On vacation in California, Miss Withersdiscovers that a twenty-minute plane ride is long enough for murder
Because of the fog, the man in the brown suit arrives five minutes late for the ferry to Catalina Island. If he wishes to reach his destination today, his only option is the Dragonfly, a twelve-seat prop plane that makes up in speed what it lacks in comfort. The ride is bumpy, and all of the passengers—including a honeymooning couple, a film producer, and a would-be adventuress—find themselves feeling queasy. But none react as badly as the man in the brown suit, who sweats, shakes, and screams, “I’m dying! I don’t want to die!”—and by the time they reach Catalina, he already has. Vacationing schoolmarm Hildegarde Withers notices the corpse when they’re taking it off the plane. An amateur sleuth with a nose for murder, it doesn’t take her long to deduce foul play. But which of the passengers was dastardly enough to commit murder in mid-air? The Puzzle of the Pepper Tree is part of the Hildegarde Withers Mysteries series, which also includes The Penguin Pool Murder and Murder on the Blackboard.

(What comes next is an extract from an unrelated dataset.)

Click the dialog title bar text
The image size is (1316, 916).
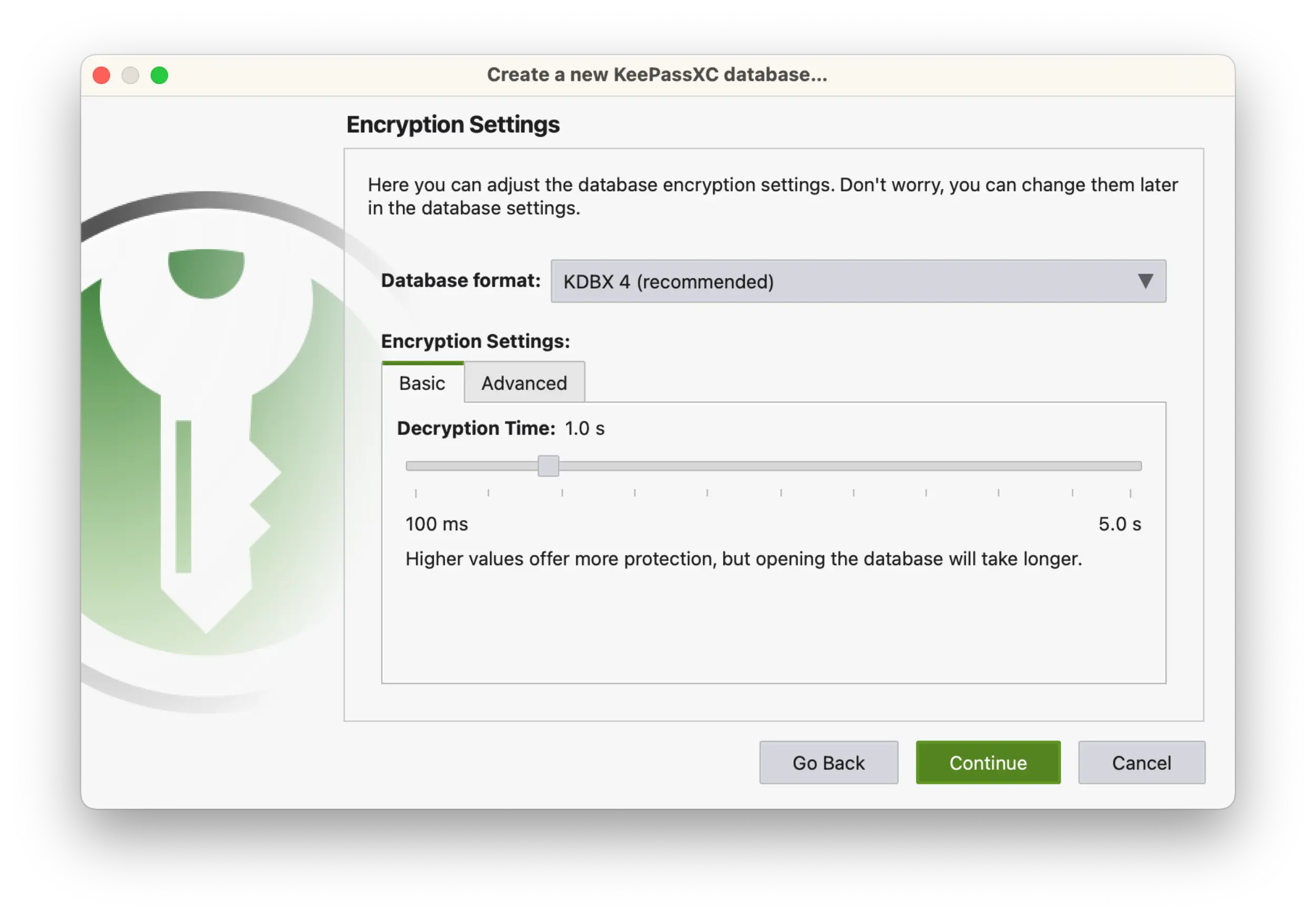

“One of the world’s shrewdest and most amusing detectives.” —The New York Times “[Withers is] of the first and still one of the best.” —Anthony Boucher “Full of fun and delightful people. A really terrific plot.” —The Chicago Daily News, on Four Lost Ladies
Stuart Palmer (1905–1968) was an American author of mysteries. Born in Baraboo, Wisconsin, Palmer worked a number of odd jobs—including apple picking, journalism, and copywriting—before publishing his first novel, the crime drama Ace of Jades, in 1931. It was with his second novel, however, that he established his writing career: The Penguin Pool Murder introduced Hildegarde Withers, a schoolmarm who, on a field trip to the New York Aquarium, discovers a dead body in the pool. Withers was an immensely popular character, and went on to star in thirteen more novels, including Miss Withers Regrets (1947) and Nipped in the Bud (1951). A master of intricate plotting, Palmer found success writing for Hollywood, where several of his books, including The Penguin Pool Murder, were filmed by RKO Pictures Inc.